During the late summer of 1996 Edgar Bronfman explained the Holocaust restitution issue to the President. Clinton agreed to help with the issue and to work with D'Amato. In early September 1996, the Clinton tasked Stuart E. Eizenstat, then Under Secretary of Commerce for International Trade, as well as Special Envoy of the Department of State on Property Restitution in Central and Eastern Europe, to prepare a report that would describe U.S. and Allied efforts to recover and restore gold the Nazis had looted from the central banks of occupied Europe, as well as gold taken from individual victims of Nazi persecution, and other assets stolen by Nazi Germany. To accomplish this task Eizenstat established in October an 11-agency Interagency Group on Nazi Assets. I was my agency's representative. Dr. William Z. Slany, the Department of State's Chief Historian, had the responsibility for drafting the group's report. He in turn asked me to prepare a finding aid to relevant records. Slany formed his research team, consisting of researchers from the Departments of Defense, Treasury, Justice, and State, the U.S. Holocaust Museum, the Central Intelligence Agency, and the Federal Reserve Board. They soon made the National Archives their home.

In May 1997 the Interagency Group issued its report, with my 300-page finding aid serving as an appendix. The report, based primarily on NARA's holdings, focused on what U.S. officials knew about Nazi looting of gold and other assets and how the United States attempted to trace the movement of looted gold and other assets into neutral and non-belligerent nations, and to recover the assets from these nations as well as from occupied Europe. The report was quite critical of the Swiss and the other World War II neutrals.

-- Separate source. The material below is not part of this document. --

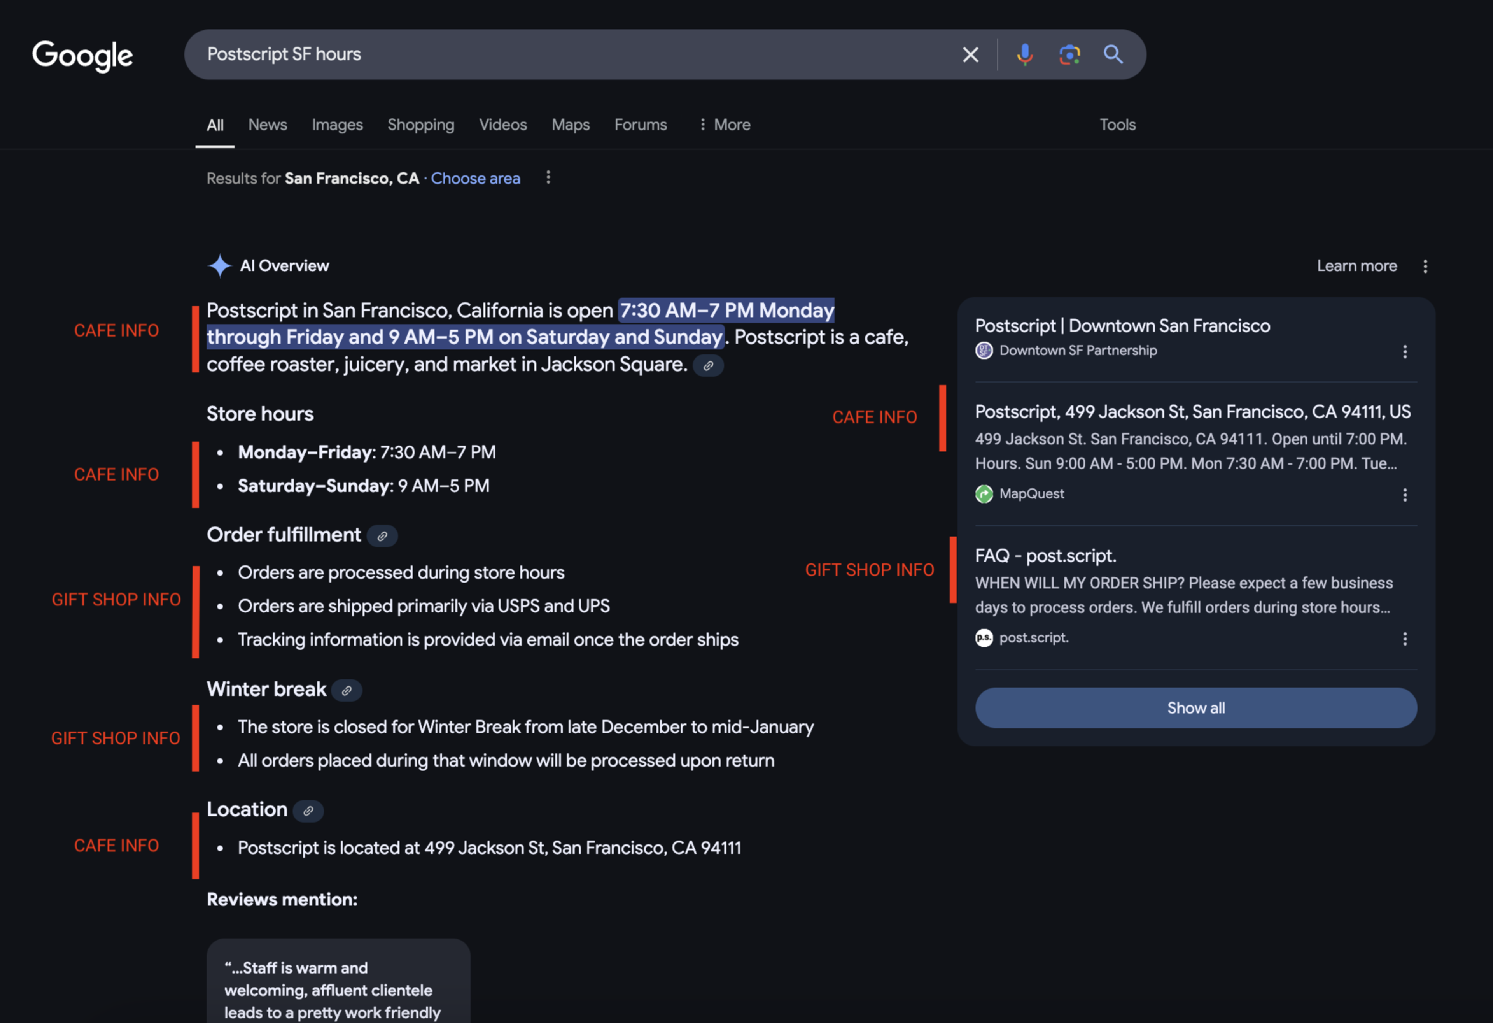Click link icon after Jackson Square sentence

click(708, 366)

Within days of issuing its first report, the Inter Agency Group on Nazi Assets was asked to prepare another report dealing with the neutrals and their financial and economic dealings with the Axis. Thus, in the summer of 1997, its researchers from three federal agencies began to do their research again with NARA's assistance. As research was getting underway news stories, based on NARA's holdings, about the Vatican's Holocaust-Era assets involvement, particularly the assets stolen by the Croatian Utashi and sent to the Vatican, prompted President Clinton to direct Eizenstat, who at the time was the Under Secretary of State, to also study the fate of the assets seized by the Croatians.

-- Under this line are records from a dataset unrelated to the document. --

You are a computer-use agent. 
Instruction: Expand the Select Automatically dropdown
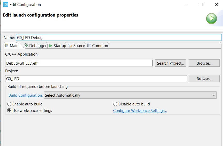point(130,95)
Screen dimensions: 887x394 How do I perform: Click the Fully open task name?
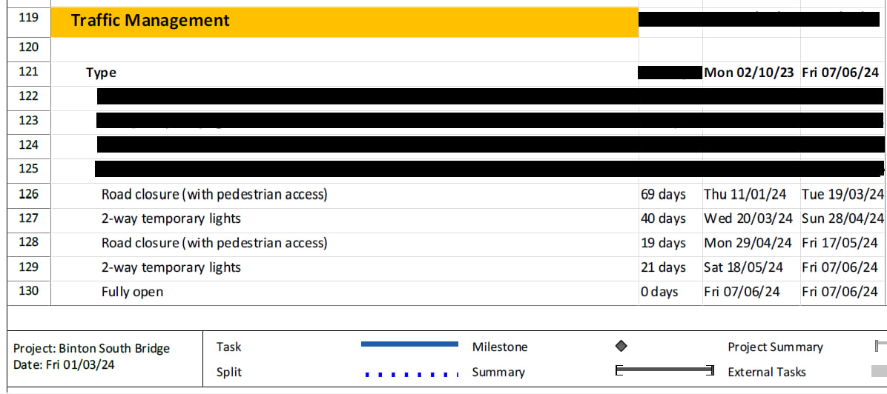(x=132, y=293)
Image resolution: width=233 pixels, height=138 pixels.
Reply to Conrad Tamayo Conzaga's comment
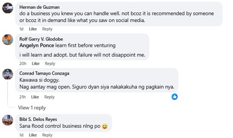click(49, 97)
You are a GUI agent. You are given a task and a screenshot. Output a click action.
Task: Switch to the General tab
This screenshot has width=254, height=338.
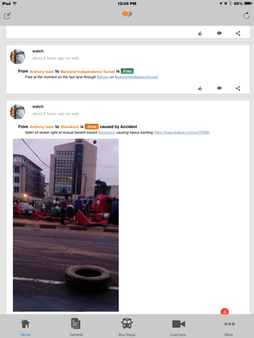click(76, 327)
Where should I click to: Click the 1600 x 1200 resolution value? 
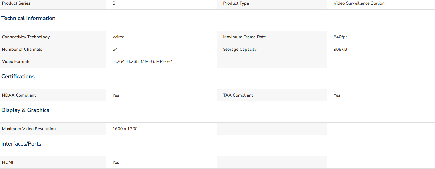[125, 129]
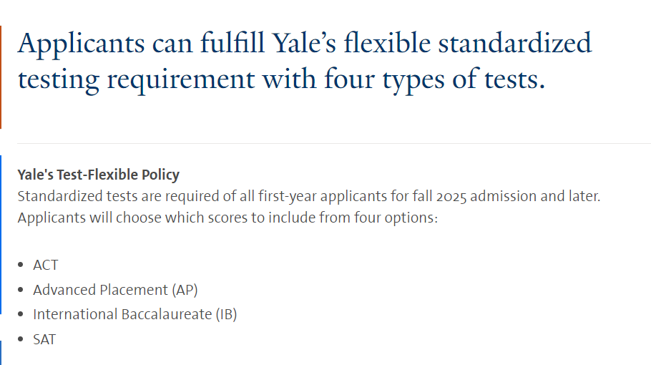Click the sentence starting "Applicants will choose which scores"

coord(227,218)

In late 1996, the TGC was in the process of deciding how to allocate the remaining $60 million worth of gold. The United States asked it to delay the final distribution until the non-monetary gold issue could be further studied, primarily to determine the degree which the monetary gold was tainted with non-monetary. At the London Gold Conference in December 1997, attended by representatives of 41 nations, countries that were entitled to the remaining TGC gold were asked not to take their final payment but instead donate it to a Nazi Persecutee Relief Fund. They were asked to do so because research at the National Archives and elsewhere had proven that some of the monetary gold was tainted with non-monetary gold, and thus should go to people rather than countries. Nazi victims who lived in the former Soviet Union, who are often referred to as "double victims," were the first to get aid from the fund because in many cases they did not get compensation that was paid to Holocaust survivors who lived in Western Europe. To get this fund established Eizenstat committed our Government to contribute $5 million even though the United States was not a TGC claimant. By the summer of 1998 some dozen countries had contributed their TGC share in the amount of over $50 million.

The second Eizenstat report was issued in June 1998. The report provided a detailed analysis of the economic roles played by the neutral countries and the factors that shaped those roles. Prominent in the report was a focus on those countries' trading links with the Axis, as well as on their handling of looted assets, especially gold. Also addressed in the report was the fate of the Croatian Ustashi treasury and the Vatican's role during and immediately after the war. Also noted in the report was that the postwar negotiations that the Allies conducted with the wartime neutrals was protracted and failed to meet fully their original goals: restitution of the looted gold and the liquidation of German external assets to fund the reconstruction of postwar occupied Europe and to provide relief for Jews and other non-repatriable refugees. This resulted from the intransigence of the neutrals after the war, dissension within Allied ranks, and competing priorities stemming from the onset of the Cold War.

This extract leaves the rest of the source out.